Trinidad and Tobago’s mid-year budget review announced new initiatives by the government to boost revenues, cut expenditures and raise financing to correct the fiscal imbalances brought about by changes in the energy market. Inevitably, many of these initiatives will have consequences for both T&T’s equity and debt capital markets.

Equity Market Hurdles

Increases to several taxes and duties were announced in April 2016, aimed at raising government revenues. If successfully implemented, these taxes could change the spending patterns of consumers, with knock-on effects for the companies providing the goods and services covered.

First, a 50% increase for motor vehicle taxes and Customs duty on private motor vehicles with engine sizes exceeding 1999cc was announced with immediate effect. Potentially this could reduce consumer demand for larger-engine (and higher-priced) vehicles, while also stoking price increases in smaller-engine vehicles. Stocks which could be specifically affected include Massy Holdings and Ansa McAl, each of which owns extensive distribution rights for new vehicles across several brands. However, first quarter sales of new vehicles in 2016, at around 4300 units, have been almost identical to sales in 2014 and 2015 despite the announcement of a recession. It remains to be seen whether the mix of vehicles sold (luxury, economy and mid-grade) has changed. The effect of the change in taxation on unit sales – if any – should be observable in subsequent data points.

Second, in May 2016 taxes on alcohol and tobacco products are set to increase. Companies which may be directly affected by this include Angostura Holdings, a leading Caribbean rum producer, and the West Indian Tobacco Company, a producer and marketer of tobacco products. Both firms generate considerable revenues from the T&T market.

The gradual and managed depreciation of the T&T dollar could also have an impact on the operations of listed companies. In the mid-year review the T&T minister of finance suggested that the dollar would not be allowed to depreciate beyond TT$6.82 per USD. Were this to be achieved, it would mean that the T&T dollar would have depreciated by approximately 7% in the fiscal year 2015/16.
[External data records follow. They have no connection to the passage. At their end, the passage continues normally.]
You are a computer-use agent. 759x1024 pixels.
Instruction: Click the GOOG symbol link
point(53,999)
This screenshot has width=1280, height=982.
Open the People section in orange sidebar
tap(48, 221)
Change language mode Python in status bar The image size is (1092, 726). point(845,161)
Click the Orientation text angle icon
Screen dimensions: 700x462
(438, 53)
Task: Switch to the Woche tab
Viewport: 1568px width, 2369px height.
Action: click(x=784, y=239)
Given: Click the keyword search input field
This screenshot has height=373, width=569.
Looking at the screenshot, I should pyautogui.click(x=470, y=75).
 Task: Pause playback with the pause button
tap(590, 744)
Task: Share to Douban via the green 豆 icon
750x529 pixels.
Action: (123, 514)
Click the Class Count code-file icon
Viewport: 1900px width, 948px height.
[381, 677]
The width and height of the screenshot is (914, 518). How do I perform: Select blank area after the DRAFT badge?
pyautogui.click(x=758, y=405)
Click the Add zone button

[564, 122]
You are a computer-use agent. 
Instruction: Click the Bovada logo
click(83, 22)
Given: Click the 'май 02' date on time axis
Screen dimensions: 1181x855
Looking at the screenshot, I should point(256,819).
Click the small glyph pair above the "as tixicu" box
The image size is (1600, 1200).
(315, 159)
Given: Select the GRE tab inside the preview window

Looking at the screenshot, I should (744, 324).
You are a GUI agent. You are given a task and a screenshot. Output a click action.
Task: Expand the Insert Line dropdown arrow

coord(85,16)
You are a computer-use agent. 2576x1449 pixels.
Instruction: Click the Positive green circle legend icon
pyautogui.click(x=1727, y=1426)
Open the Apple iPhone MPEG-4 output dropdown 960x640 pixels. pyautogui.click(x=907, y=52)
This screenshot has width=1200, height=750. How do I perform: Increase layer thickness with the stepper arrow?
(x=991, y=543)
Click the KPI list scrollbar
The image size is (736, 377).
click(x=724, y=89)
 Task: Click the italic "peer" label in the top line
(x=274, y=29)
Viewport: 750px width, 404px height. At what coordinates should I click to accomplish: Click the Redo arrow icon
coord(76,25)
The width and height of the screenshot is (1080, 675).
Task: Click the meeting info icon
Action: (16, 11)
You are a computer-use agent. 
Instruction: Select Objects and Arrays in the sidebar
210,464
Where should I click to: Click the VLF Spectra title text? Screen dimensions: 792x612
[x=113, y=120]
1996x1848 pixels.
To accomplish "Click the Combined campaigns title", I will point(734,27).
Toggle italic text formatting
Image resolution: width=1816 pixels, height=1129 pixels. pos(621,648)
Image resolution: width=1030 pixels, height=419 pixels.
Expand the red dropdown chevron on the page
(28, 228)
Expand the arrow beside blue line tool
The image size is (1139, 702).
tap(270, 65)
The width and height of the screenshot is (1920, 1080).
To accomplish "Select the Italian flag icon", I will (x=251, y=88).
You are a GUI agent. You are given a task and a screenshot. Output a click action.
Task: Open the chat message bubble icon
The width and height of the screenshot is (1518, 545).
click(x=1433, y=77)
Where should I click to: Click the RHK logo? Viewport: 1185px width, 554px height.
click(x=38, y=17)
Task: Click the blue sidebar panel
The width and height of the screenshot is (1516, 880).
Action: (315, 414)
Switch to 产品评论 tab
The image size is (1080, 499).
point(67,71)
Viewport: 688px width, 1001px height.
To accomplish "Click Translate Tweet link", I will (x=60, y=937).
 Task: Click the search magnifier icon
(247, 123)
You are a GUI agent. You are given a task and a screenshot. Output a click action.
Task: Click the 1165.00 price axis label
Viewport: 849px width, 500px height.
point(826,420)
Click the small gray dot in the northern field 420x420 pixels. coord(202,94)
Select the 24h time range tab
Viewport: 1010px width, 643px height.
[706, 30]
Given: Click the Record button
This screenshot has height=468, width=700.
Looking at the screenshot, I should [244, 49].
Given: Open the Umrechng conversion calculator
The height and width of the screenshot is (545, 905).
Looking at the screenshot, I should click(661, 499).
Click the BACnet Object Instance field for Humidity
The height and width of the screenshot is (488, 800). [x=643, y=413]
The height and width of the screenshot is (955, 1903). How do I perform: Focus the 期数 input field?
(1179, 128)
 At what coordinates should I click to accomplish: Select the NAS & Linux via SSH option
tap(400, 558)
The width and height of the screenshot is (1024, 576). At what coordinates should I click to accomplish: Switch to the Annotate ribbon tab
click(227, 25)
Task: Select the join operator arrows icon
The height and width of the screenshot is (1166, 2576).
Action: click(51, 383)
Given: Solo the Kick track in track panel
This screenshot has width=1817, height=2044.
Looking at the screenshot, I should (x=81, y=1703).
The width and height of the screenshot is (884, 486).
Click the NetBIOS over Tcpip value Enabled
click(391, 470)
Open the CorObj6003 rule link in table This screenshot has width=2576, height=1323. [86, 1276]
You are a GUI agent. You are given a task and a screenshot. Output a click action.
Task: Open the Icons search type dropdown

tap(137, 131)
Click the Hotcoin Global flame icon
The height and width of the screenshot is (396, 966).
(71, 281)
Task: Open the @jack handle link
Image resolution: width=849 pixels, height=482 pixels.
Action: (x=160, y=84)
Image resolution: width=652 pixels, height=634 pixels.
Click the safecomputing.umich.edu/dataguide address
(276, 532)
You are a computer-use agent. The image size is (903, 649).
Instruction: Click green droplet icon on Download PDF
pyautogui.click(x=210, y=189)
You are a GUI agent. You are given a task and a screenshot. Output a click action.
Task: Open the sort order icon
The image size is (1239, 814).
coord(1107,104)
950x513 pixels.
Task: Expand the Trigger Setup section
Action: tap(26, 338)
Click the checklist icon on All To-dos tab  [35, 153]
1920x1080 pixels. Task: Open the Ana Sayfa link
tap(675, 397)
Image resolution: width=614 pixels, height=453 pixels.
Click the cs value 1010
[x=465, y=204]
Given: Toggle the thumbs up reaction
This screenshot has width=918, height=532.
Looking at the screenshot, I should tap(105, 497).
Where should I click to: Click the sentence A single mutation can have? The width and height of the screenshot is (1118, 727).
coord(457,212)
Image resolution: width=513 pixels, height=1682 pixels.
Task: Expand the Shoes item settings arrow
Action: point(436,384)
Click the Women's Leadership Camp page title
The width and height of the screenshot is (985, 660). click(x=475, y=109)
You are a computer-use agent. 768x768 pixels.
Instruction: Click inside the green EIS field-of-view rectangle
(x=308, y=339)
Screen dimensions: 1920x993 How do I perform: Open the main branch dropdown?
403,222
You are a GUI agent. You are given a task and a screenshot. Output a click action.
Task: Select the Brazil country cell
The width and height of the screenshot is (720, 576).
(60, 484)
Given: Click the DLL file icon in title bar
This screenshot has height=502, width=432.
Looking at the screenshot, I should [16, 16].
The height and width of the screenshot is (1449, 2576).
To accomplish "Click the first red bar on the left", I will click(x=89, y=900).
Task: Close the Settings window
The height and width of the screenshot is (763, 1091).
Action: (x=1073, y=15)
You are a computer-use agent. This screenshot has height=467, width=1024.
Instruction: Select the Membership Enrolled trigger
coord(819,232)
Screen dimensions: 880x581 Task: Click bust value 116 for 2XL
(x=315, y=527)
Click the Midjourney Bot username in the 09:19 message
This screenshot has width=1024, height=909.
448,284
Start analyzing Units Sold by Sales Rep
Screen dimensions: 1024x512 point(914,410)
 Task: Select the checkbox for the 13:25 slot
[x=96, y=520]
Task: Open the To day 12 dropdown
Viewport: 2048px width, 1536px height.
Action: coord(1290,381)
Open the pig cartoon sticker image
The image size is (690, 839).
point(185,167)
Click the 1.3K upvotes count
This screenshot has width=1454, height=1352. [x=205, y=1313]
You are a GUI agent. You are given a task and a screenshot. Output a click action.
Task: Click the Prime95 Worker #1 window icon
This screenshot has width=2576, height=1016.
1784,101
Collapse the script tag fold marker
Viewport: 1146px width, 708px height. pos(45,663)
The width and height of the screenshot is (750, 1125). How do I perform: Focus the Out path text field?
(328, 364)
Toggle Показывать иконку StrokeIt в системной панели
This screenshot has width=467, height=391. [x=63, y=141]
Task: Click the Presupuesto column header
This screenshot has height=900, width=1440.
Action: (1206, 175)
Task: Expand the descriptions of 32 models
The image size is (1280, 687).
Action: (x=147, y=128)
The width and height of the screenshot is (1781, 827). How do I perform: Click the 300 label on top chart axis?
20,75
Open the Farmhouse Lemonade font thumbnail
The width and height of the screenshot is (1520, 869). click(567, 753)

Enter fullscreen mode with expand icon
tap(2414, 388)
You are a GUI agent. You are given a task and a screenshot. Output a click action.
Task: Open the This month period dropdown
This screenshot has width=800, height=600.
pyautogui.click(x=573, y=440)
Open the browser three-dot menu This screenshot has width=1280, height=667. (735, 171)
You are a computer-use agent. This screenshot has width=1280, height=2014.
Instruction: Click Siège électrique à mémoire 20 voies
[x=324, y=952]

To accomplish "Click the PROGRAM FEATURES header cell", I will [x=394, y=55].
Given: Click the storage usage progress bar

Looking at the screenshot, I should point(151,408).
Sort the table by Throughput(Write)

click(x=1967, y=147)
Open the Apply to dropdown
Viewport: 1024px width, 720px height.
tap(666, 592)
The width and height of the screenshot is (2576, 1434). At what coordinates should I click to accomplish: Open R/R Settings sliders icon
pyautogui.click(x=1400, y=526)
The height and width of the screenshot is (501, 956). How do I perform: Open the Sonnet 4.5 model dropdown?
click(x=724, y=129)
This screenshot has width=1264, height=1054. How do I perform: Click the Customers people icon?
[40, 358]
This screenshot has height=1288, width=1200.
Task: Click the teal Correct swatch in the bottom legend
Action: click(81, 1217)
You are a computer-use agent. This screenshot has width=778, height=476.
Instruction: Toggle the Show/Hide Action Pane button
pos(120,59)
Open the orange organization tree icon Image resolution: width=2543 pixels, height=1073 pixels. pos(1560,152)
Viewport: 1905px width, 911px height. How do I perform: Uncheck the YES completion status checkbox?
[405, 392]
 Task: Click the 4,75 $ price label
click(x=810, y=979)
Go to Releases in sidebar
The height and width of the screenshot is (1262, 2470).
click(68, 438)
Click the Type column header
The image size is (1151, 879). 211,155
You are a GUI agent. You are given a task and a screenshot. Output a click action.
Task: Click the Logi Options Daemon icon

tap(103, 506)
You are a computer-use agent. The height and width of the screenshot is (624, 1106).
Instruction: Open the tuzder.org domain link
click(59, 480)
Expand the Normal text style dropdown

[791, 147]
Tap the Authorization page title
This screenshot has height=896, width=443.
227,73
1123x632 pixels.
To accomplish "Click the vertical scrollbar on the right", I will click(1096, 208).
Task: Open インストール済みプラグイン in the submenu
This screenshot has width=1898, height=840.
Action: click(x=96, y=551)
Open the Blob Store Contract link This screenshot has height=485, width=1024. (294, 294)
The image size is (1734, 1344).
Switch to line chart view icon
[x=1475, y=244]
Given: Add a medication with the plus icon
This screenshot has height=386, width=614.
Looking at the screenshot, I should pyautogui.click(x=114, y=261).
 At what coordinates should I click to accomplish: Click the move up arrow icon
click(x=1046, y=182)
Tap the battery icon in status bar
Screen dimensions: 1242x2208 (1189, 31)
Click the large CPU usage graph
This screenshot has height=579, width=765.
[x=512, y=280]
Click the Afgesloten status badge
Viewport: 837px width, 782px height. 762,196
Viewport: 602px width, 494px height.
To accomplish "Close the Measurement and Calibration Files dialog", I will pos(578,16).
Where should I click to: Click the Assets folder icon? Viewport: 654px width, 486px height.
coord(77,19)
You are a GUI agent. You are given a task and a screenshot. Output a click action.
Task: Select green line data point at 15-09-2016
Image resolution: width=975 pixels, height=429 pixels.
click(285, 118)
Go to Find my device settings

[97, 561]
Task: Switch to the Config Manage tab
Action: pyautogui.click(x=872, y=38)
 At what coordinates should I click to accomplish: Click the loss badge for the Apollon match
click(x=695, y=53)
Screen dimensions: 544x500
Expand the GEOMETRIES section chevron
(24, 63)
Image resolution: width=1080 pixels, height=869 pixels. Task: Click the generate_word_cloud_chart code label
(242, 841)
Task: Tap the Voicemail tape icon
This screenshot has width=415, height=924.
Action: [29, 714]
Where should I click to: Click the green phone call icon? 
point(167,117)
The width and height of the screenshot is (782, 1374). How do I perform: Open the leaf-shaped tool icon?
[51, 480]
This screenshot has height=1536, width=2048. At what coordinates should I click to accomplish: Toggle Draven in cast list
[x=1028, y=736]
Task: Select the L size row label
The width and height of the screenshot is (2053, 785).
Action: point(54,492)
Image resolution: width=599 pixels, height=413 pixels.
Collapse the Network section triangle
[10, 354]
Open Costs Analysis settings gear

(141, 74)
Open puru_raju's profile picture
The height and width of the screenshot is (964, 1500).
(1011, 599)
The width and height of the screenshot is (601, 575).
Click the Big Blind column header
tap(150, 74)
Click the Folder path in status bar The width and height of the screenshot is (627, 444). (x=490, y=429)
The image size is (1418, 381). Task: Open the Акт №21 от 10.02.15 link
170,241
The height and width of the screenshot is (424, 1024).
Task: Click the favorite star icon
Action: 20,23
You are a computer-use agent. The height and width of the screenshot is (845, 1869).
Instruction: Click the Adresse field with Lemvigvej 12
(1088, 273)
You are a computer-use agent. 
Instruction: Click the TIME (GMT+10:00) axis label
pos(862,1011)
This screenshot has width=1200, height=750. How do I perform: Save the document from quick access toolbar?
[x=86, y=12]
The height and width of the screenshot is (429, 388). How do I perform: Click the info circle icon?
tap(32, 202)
The impact of currency depreciation will likely be an increase in the cost of imports. This could affect almost all listed securities on the country’s stock exchange, including distributors of consumer durables, fast-moving consumer goods and manufacturers who import raw materials for processing and finished goods. Indirectly, the banking sector, via reduced demand for credit, could also be impacted. The extent to which firms can pass on increased costs will be tested, particularly in a weaker consumer environment characterised by current higher lending rates and rising unemployment.

Overall, the state’s revenue generating initiatives may impact consumer disposable income and discretionary demand. The reallocation and redeployment of this purchasing power will set the tone for T&T’s equity markets over the next 12 to 24 months.

Monetary Policy Changes

As the government embarks on its borrowing programme to meet deficit funding needs, monetary policy adjustments may be required to facilitate cost-effective financing. First, the primary reserve requirement of the Central Bank of T&T (CBTT), currently at 17%, could be adjusted downward to release excess reserves into the financial system. A second initiative may well involve lowering the benchmark repo rate, given its limited impact on stemming capital outflows.

It is possible to argue that the repo rate would have pushed up prime lending rates in the financial system (140 basis points between September 2014 and March 2016) as the CBTT began its rate hike cycle, while the average ordinary savings rate at banks has not budged from 0.20% over the same period.